Exercise directions:
What lines in the material hold the string "computer"? Return every one of them.

Excerpted data below:

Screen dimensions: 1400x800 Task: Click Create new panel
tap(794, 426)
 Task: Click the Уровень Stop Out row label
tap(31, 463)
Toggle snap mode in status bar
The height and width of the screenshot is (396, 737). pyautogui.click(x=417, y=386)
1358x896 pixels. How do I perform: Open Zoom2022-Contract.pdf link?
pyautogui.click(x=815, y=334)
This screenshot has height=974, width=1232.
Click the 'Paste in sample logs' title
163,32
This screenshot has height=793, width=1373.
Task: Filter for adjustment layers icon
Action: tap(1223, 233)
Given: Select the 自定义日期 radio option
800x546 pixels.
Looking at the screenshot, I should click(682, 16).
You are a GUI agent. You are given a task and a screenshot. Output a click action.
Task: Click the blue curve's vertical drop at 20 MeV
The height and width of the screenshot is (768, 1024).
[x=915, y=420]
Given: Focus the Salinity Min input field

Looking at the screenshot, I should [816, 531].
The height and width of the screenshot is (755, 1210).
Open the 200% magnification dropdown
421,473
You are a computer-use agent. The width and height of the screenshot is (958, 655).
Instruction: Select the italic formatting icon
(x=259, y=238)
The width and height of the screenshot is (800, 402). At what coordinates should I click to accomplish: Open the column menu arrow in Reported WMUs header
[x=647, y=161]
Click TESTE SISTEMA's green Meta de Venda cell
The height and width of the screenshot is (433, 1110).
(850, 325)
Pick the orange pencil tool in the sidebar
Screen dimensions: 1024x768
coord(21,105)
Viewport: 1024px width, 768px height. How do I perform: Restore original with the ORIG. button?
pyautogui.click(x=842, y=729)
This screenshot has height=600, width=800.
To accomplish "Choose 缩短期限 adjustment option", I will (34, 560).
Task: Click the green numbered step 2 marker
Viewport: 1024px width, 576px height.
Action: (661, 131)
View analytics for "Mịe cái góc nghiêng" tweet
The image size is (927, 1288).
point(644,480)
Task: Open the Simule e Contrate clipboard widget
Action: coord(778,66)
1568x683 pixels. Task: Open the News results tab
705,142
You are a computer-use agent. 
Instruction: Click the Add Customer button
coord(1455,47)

End of Excerpted data.

Your solution:
You are a computer-use agent. The width and height of the screenshot is (958, 655).
You are a computer-use agent. 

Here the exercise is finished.